Entries in next generation access (1)

Thursday
Apr012010

Wirral - the Silicon Peninsula?

Could Wirral see a dark fibre broadband network* offering connection speeds of 100 Mbps by 2011?

Like many things the answer is: it depends. Specifically, it depends on where your business is based.

At the recent meeting of the Invest Wirral Digital & Media Cluster Group, Kevin Adderley of Wirral Borough Council spoke about the council's plans to bring Next Generation Access to Wirral at a projected cost of £12 million.

Kevin quoted possible speeds of 100 megabytes per second (although I am guessing this is actually megabits per second?) and spoke about the benefits for digital and media businesses on the Wirral. There will also be direct links to the various trans-ocean backbone links needed to communicate with the rest of the world.
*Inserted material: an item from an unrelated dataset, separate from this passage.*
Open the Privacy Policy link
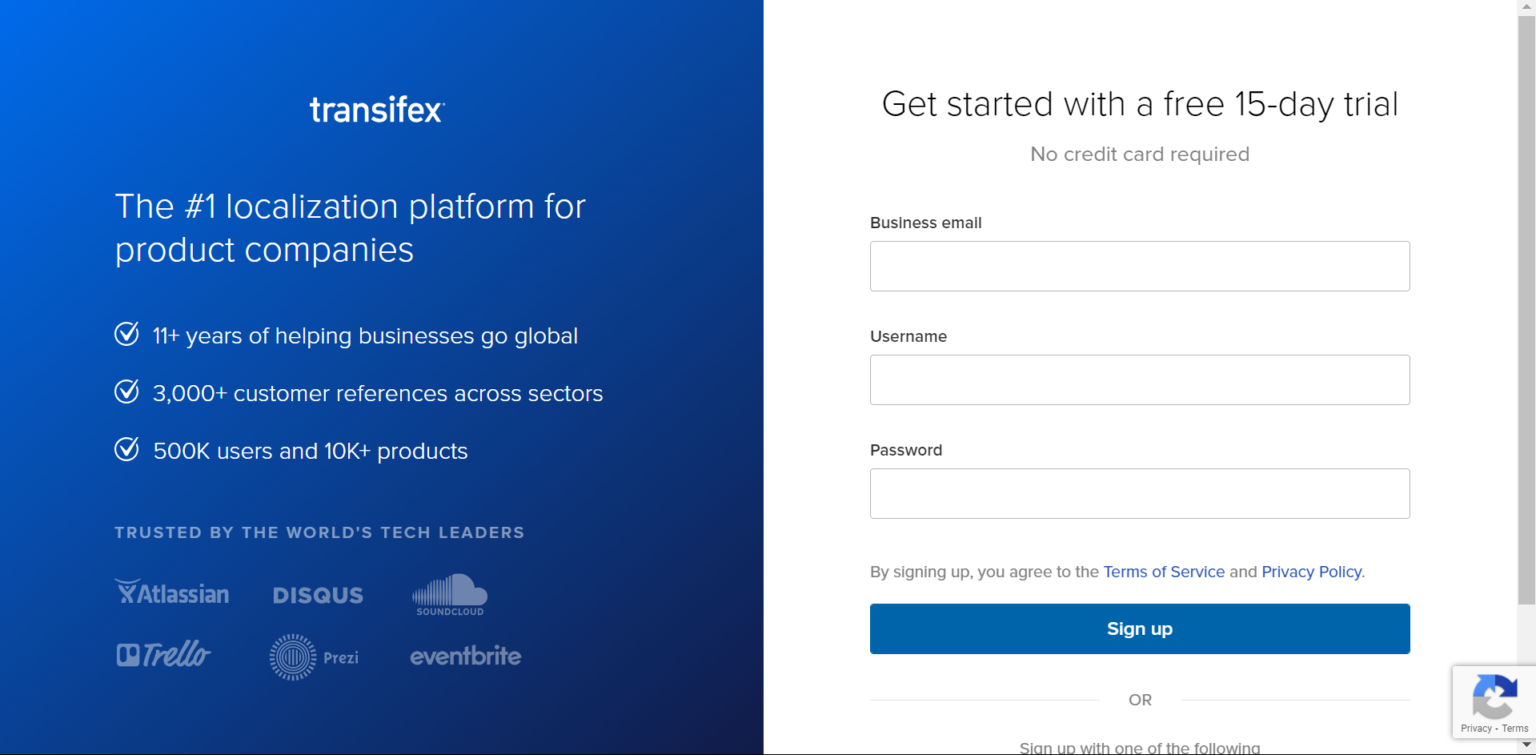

I joked in my recent 22Tweets inverview about Wirral becoming the "Silicon Peninsula", but maybe this could be closer to the truth than I realised?

The downside is that the dark fibre link will only be extended to business parks.  Riverside Park, where the meeting took place, is being touted as a new digital hub for the borough and the link is expected to be in place here within 18 months. The council expect all business parks in the borough to be connected within a few years.

Unfortunately, extending access to the whole borough would apparently cost more like £40 million, which makes it prohibitively expensive.

What if your business isn't based in a business park? It isn't clear whether businesses will even be able to pay to connect in to the network, but it is likely that it would be extremely expensive to do so.

The trouble is that it isn't just the "digital" business and data centres which will inhabit the business parks which rely on high speed connections.

Professional services business, including solicitors, also need bandwidth to remain competitive over the next five years and a lot of these businesses are not based in business parks, but in traditional commercial districts such as Hamilton Square.

Are these businesses going to be left behind or will there be a migration into the business parks over the next few years, leaving these commercial districts empty?

It is great to see the council thinking creatively, but I wonder if this will benefit business on the Wirral as a whole, or just encourage inward investment by a few large companies?

Are you based on the Wirral... or is your local council also looking at NGA? How do you think it should be done?

 

*Incidentally, "dark fibre" isn't nearly as exciting as I first thought. It has nothing to do with "dark matter" or evil and just means utilising the unused capacity in existing fibre optic networks... the "dark" fibres. Never mind!